25 seconds seem quick to me for such a high dose. Have you tried slowing down the flow 30-35 seconds and tasting again?


----------



## lookseehear (Jul 16, 2010)

If it tastes sour then you're probably under extracting. Fine up the grind a bit and slow it down slightly.

Also - bean to cup machines will make an 'inoffensive' espresso but will never make a god shot. You made the right decision!


----------



## garydyke1 (Mar 9, 2011)

Yep bean to cup - all mid-range with not a hint of bass or treble!


----------



## xXDaedalusXx (Oct 24, 2011)

If it is tasting acidic and sour you want the temperature up a bit not lower.


----------



## jimbow (Oct 13, 2011)

As said above, if it tastes sour then the espresso is most likely under extracted (not enough of the coffee solids have dissolved and so the sweeter tasting compounds, which usually balance out the sour notes, have not yet been dissolved). The other extreme is usually bitterness which comes when the espresso is over extracted and too much of the coffee solids have been dissolved.

To increase extraction, you can alter one or more of the following variables but bear in mind that altering one may have an impact on the others:

- Temperature (increasing brew water temperature can increase extraction - it increases the rate at which the solids dissolve)

- Grind (grinding finer increases the surface area of the ground coffee which speeds up the rate at which the solids dissolve. However, it also slows down the pour, increasing the time the water is in contact with the coffee)

- Dose (generally increasing the quantity of ground coffee in the basket slows down the pour, increasing the contact time but it also means that more water is required to properly extract the larger quantity of coffee)

- Brew ratio (the amount of espresso produced in relation to the dose. Generally lengthening the ratio will use more brew water and so dissolve more of the solids from the coffee grounds).

- Time (the slower the pour, the longer the brew water is in contact with the coffee and so the more solids are dissolved leading to higher extraction). Time is really a function of brew ratio, dose and grind.

Bear in mind that these variables need regular tweaking as beans age and to compensate for changes in environmental factors such as humidity, etc.


----------



## garydyke1 (Mar 9, 2011)

Its funny, the one parameter I used to change all the time was temperature, keeping everything else fixed pretty much. It was fun - coffee did taste different to my novice palate.

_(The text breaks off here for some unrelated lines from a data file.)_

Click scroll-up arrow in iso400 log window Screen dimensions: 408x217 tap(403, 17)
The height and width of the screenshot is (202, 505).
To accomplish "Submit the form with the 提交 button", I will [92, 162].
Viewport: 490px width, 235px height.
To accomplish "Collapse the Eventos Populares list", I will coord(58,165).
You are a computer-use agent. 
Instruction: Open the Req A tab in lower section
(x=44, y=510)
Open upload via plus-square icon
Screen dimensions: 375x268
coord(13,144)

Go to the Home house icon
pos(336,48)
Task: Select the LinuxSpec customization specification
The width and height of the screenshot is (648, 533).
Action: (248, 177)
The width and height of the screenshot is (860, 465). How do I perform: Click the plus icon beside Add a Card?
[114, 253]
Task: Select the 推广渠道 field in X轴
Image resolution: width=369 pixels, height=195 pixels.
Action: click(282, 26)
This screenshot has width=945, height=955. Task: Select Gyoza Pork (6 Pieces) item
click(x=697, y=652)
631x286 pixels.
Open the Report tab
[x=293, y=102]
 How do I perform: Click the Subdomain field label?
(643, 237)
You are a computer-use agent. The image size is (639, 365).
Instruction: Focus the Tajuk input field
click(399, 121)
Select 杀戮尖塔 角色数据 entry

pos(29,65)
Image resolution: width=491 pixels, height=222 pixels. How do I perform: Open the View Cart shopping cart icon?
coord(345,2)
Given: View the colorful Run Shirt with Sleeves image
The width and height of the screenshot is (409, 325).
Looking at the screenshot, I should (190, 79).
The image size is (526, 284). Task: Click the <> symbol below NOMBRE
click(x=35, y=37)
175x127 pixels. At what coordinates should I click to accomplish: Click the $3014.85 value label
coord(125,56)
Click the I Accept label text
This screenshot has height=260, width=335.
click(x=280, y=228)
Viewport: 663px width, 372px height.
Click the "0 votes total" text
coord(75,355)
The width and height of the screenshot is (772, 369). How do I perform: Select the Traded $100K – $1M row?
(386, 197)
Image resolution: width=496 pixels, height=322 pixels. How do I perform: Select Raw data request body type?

These days its rare I change from 92c, and simply play with grind and dose, brew ratio is my final resort, and, temperature is now the 'last stab to save a coffee from the bin'.

Maybe I need to look to my espresso past to make progress forward! We get stuck in our ways


----------



## lookseehear (Jul 16, 2010)

After getting my PID and setting the offset I tended to leave it at 93 and only reduce if I thought the coffee was dark enough to need it. The best thing about having a PID is consistency shot to shot. I wouldn't ever think that I've absolutely nailed the dose, ratio, grind, distribution, tamp etc only to think that the only thing that needs changing is a 1 or 2 degree temp change. We asked Dale about this at Hasbean and he said that roast level is probably the main thing that leads to a temp change, other than that it isn't really something to worry about over the other variables.

With a lot of other hobbies there could be cries of "all the gear, no idea" with this thread, but I really think that if you're sure you want to 'get into' coffee as a hobby then you should spend as much as you can from the start. It'll only make the journey less bumpy! The key thing with investing in an expensive machine is just that you know how to maintain/clean it I guess.


----------



## jimbow (Oct 13, 2011)

I always try to keep temperature as constant as possible too.

Coffee is made up of lots of different flavour compounds that all dissolve at different rates (this is the reason for sour, sweet and bitter tasting espresso - the lighter, sour tasting, compounds dissolve very quickly whereas the sweeter and bitter tasting compounds dissolve much more slowly).

It is generally true that increasing the temperature of a solvent (in this case the brew water) increases the rate at which a soluble dissolves in it. However, in coffee the different compounds react to temperature changes differently i.e. increasing the brew water temperature by 1 degree will not have a uniform effect on all the compounds but will cause some compounds to dissolve more quickly relative to others.


----------



## aodstratford (Sep 18, 2012)

Try removing the grouphead and cleaning everything until it is spotless (just undo the bolt holding it in).

If you are not sure this may be the reason - run some water through into a cup and smell and taste the water. If it smells and tastes stale carboardy and yukky - it definitely needs a clean. When my coffee doesn't taste so good this is the first thing I do. Hope this helps.

Adam


----------